Greece was reeling yesterday from the sudden death of Mr Yiannos Kranidiotis, the country's Alternate (Deputy) Foreign Minister and one of the chief architects of rapprochement with Turkey, in a freak mid-air accident over Romania on Tuesday night.
The death of the popular politician, along with five others including his son, came on the eve of a fresh round of bilateral talks in Ankara, negotiations that Mr Kranidiotis (52) had done much to promote. He was seen as one of the principal architects of the new relationship between Greece and Turkey.
As the two neighbours conducted the talks yesterday, stunned Greeks, still recovering from Athens's deadly earthquake last week, paid tribute to the minister who had handled European affairs and Cyprus.
Across Greece's normally decisive political spectrum the tragedy was described as "a national loss".
"We are shaken, the whole government, the whole ministry. I cannot believe it," said the Foreign Minister, Mr George Papandreou, holding back tears. "Peace lost a friend, I lost a friend, the most capable colleague in the ministry. Greece and Cyprus lost a tireless worker for the national interest."
The Turkish Foreign Minister, Mr Ismail Cem, telephoned Mr Papandreou to offer his condolences.
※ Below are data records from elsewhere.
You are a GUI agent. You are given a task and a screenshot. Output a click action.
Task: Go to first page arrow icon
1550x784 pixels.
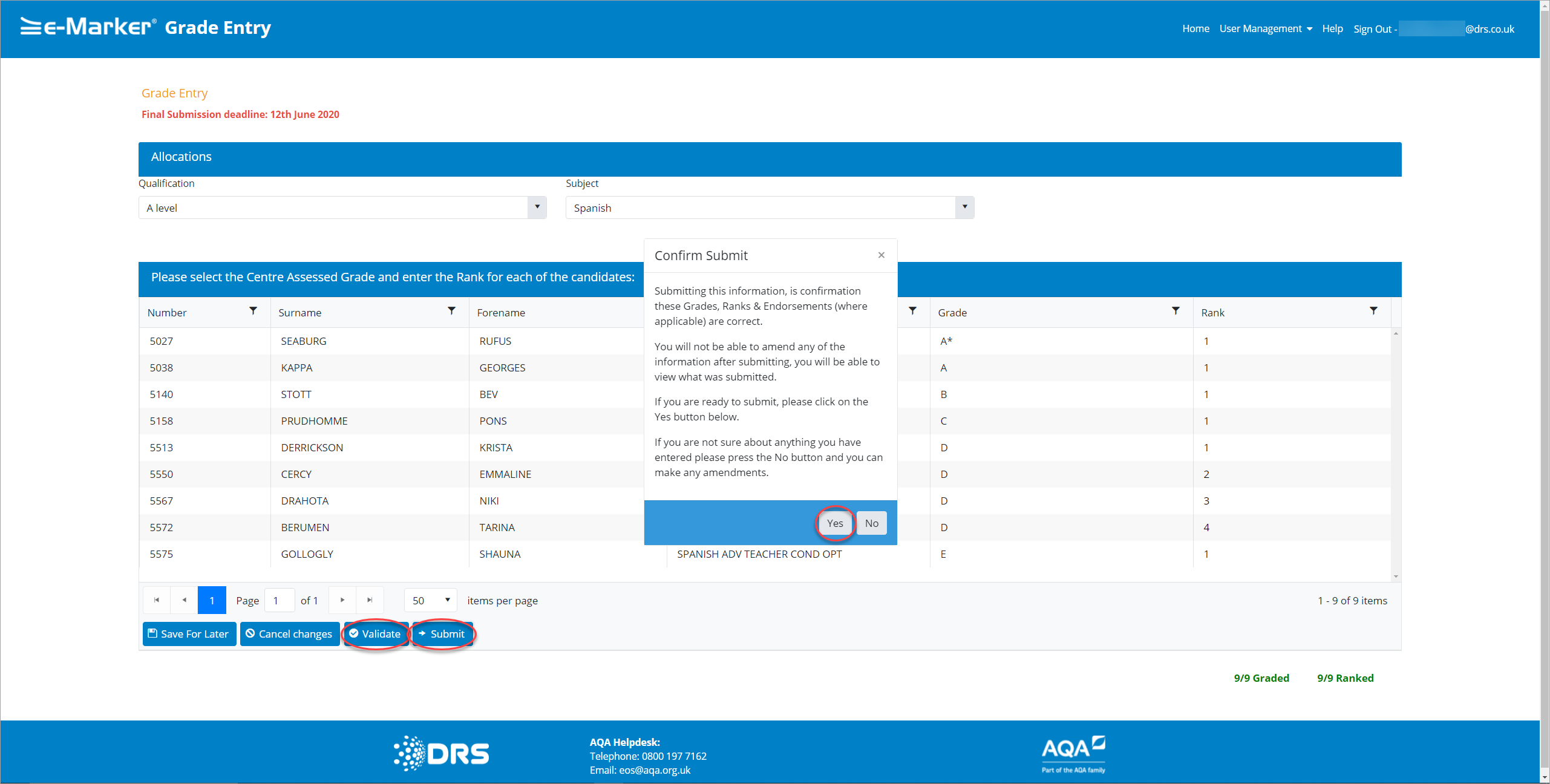(157, 600)
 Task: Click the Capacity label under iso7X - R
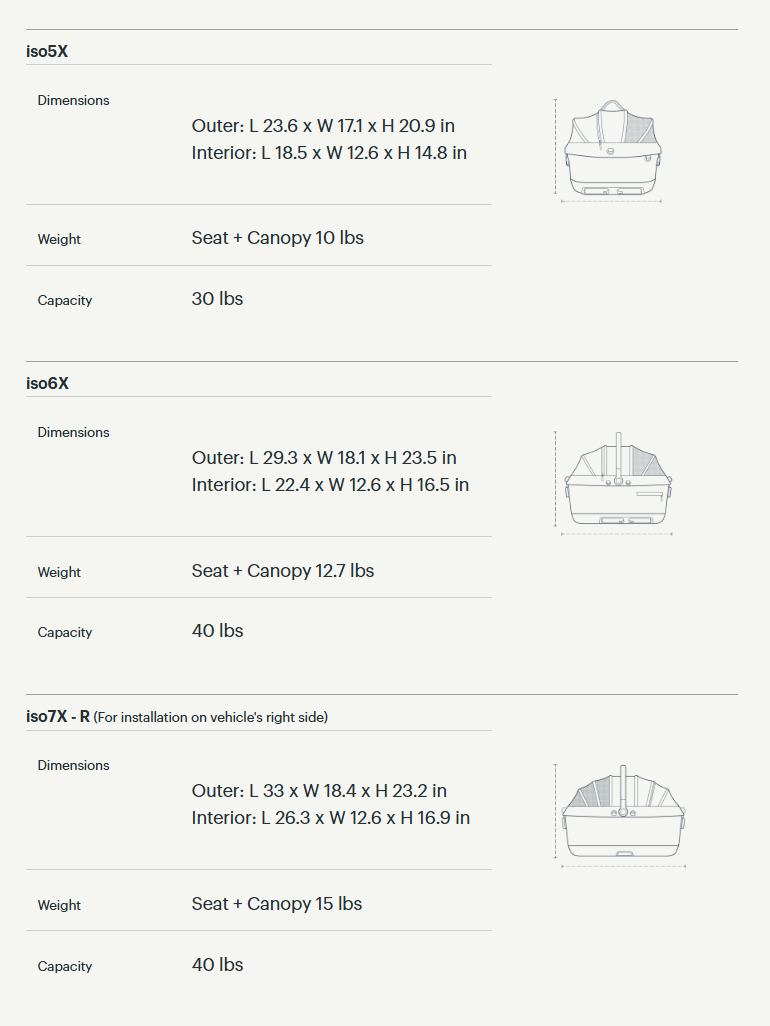[x=65, y=966]
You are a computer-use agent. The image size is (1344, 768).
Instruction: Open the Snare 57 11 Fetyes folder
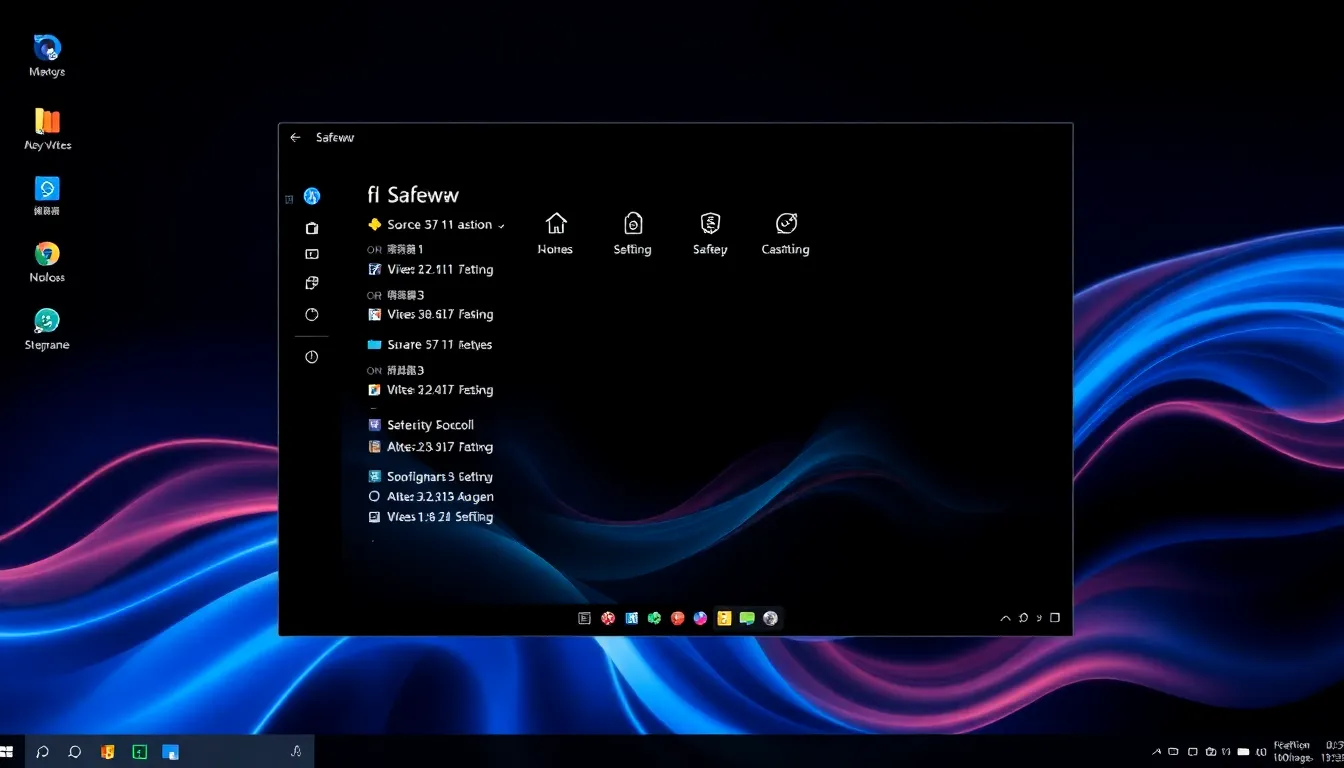click(x=439, y=345)
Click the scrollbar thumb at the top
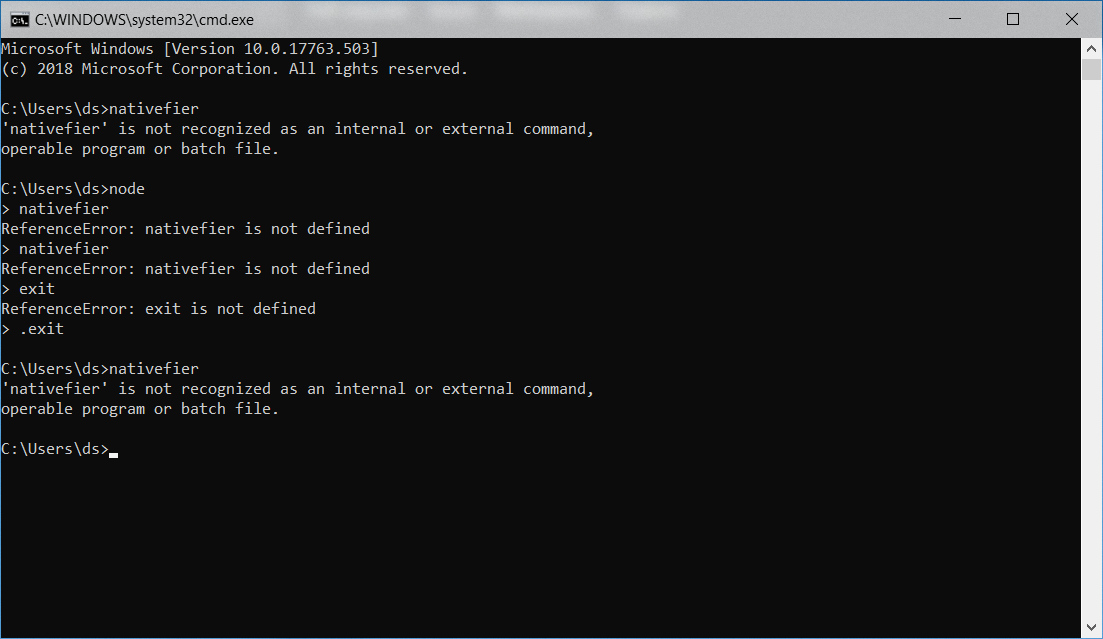 1092,70
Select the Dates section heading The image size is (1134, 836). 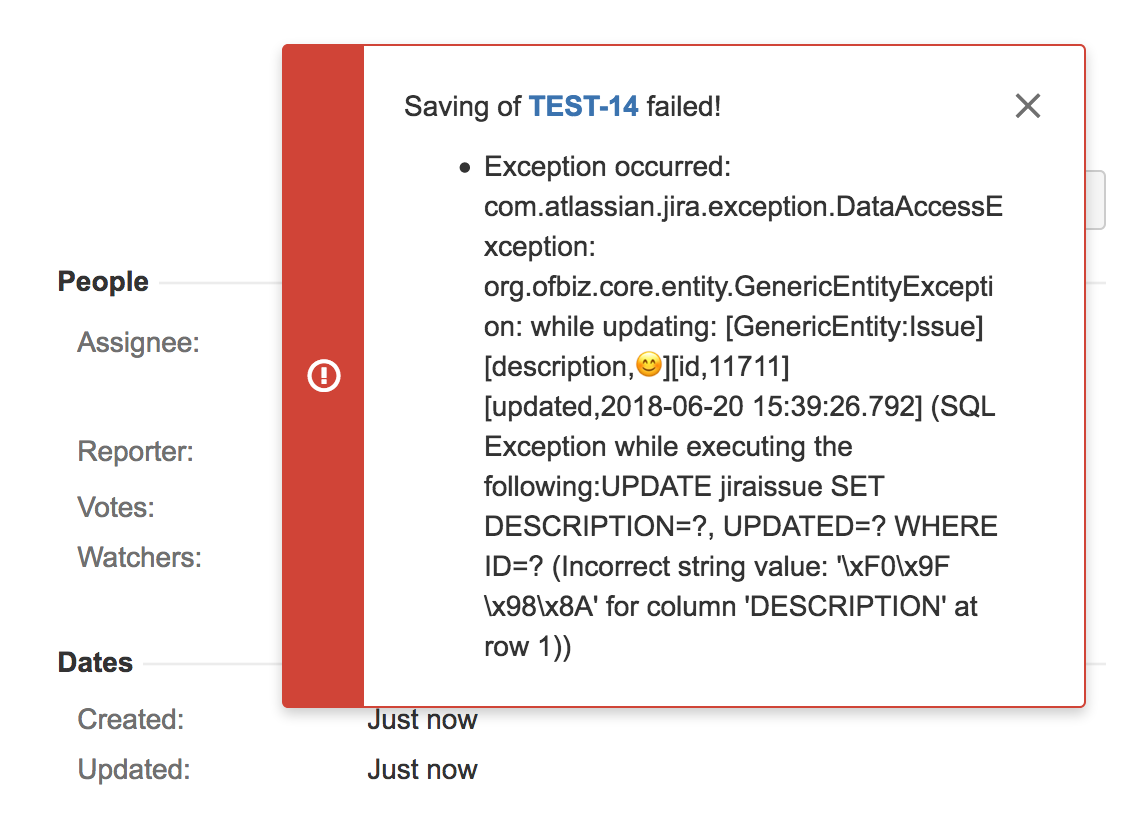click(95, 662)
The death of one of Greece's most respected politicians "creates a large and irreplaceable vacuum," said the Greek Prime Minister, Mr Costas Simitis, visibly shocked.
The 13-member diplomatic mission was heading for talks in Bucharest when the aircraft is believed to have hit an air pocket, plummeting 17,000 feet in a matter of minutes. The Minister was briefing reporters at the back of the Falcon executive jet, used exclusively by the Greek Prime Minister and his senior colleagues, when it lost altitude.
One survivor, the political columnist, Mr Alfonso Vitalis, said those who died were not wearing safety belts when the plane went into the extraordinary nose-dive. Other victims included Mr Kranidiotis's personal guard, a flight engineer and two well-known television and radio reporters, Dimitris Pantazopoulos and Nina Assimakopoulou. A Greek diplomat and television cameraman remained in a critical condition last night.
"The plane went into a very abrupt descent, stopped, then descended just as suddenly again in the space of about three minutes," said Mr Vitalis. The journalist was forced to clamber over dead bodies when the plane crash-landed at Bucharest where a six-nation Balkan foreign ministers' meeting was due to take place.
As a Greek who also held Cypriot citizenship, Mr Kranidiotis had played a catalytic role in pushing Cyprus's application to join the EU. He had hoped EU membership would be decisive in bringing peace to the war-divided island, where he retained a home in Nicosia not far from the "green" line that separates the Greek-Cypriot and Turkish-Cypriot communities.
Mr Kranidiotis did little to douse rumours that he intended to run for the office of President of Cyprus.
President Glafkos Clerides of Cyprus said he now feared Mr Kranidiotis's death at such a critical juncture for Greek-Turkish reconciliation would cast a pall over stalled UN negotiations to reunite the island.